(Text under study Opens)

I'm guilty of it. Grown a lot over the years, but still catch myself sometimes. I get frustrated with myself.
Grew up in the deep south - had "black friends" and was never overtly racist. My parents genuinely would have beat my ass if I said anything close to that. They were good people, but we were still a product of being middle class, suburban people living in a predominantly white neighborhood.
I learned about MLK, Malcom X, Rosa Parks, etc. My mom always spoke highly of Rosa Parks especially for some reason (probably because she was local). My mom is gone now, but I think she would have been far more progressive if she were alive today and I had been able to have discussions with her. I miss that.
Since then though I've moved up to the North and realized how the underpinnings of our society and just total lack of awareness were, in many ways, racist. Robert E. Lee was hailed as a cool dude who made some mistakes, but was a good leader. Racism was bad, but it ended and now we're cool for the most part! Confederate flags were around, but they were just cultural. And meanwhile black people generally lived in worse parts of town, but I was told/assumed it was because they didn't work as hard!

(Text under study Closes)
(Provided material Opens)

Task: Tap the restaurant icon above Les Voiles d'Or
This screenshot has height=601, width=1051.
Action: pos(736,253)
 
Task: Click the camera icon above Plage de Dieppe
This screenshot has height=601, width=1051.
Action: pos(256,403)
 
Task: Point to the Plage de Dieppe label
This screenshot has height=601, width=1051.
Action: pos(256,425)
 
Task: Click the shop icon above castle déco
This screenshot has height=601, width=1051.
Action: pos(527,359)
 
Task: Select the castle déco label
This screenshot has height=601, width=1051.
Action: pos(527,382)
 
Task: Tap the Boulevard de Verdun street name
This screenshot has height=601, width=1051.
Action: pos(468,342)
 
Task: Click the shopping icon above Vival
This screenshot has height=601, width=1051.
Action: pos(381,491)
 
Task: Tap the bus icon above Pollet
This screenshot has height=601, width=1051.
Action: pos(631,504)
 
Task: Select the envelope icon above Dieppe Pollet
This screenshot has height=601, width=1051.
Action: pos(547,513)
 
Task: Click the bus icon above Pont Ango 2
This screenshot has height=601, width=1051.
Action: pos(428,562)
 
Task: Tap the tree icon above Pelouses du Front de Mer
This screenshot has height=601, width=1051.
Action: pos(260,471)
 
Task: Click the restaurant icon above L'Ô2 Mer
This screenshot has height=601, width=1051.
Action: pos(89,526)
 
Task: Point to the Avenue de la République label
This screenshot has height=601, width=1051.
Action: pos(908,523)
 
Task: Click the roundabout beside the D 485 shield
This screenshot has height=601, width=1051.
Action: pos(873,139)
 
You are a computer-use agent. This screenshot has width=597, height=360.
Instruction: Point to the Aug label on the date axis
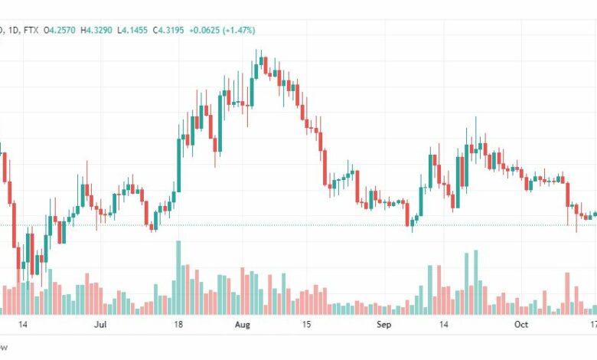point(243,325)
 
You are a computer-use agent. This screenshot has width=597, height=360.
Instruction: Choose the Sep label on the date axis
point(385,325)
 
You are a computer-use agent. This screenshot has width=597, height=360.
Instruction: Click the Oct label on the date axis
point(520,325)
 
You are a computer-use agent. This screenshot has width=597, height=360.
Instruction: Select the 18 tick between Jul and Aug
point(178,325)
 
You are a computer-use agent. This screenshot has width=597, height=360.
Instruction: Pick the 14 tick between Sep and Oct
point(442,325)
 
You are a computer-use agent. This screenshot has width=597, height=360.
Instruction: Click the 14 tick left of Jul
point(23,325)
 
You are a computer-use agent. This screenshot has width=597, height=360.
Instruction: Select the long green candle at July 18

(Provided material Closes)

* _Work order 1_: In the reflection on racism, set down the stretch from "Grew up in the" through "predominantly white neighborhood." word for word.
* _Work order 2_: In the reflection on racism, which historical figure did the writer's mom speak especially highly of?
Rely only on the reflection on racism, not on the listing.

* _Worked solution 1_:
Grew up in the deep south - had "black friends" and was never overtly racist. My parents genuinely would have beat my ass if I said anything close to that. They were good people, but we were still a product of being middle class, suburban people living in a predominantly white neighborhood.

* _Worked solution 2_: Rosa Parks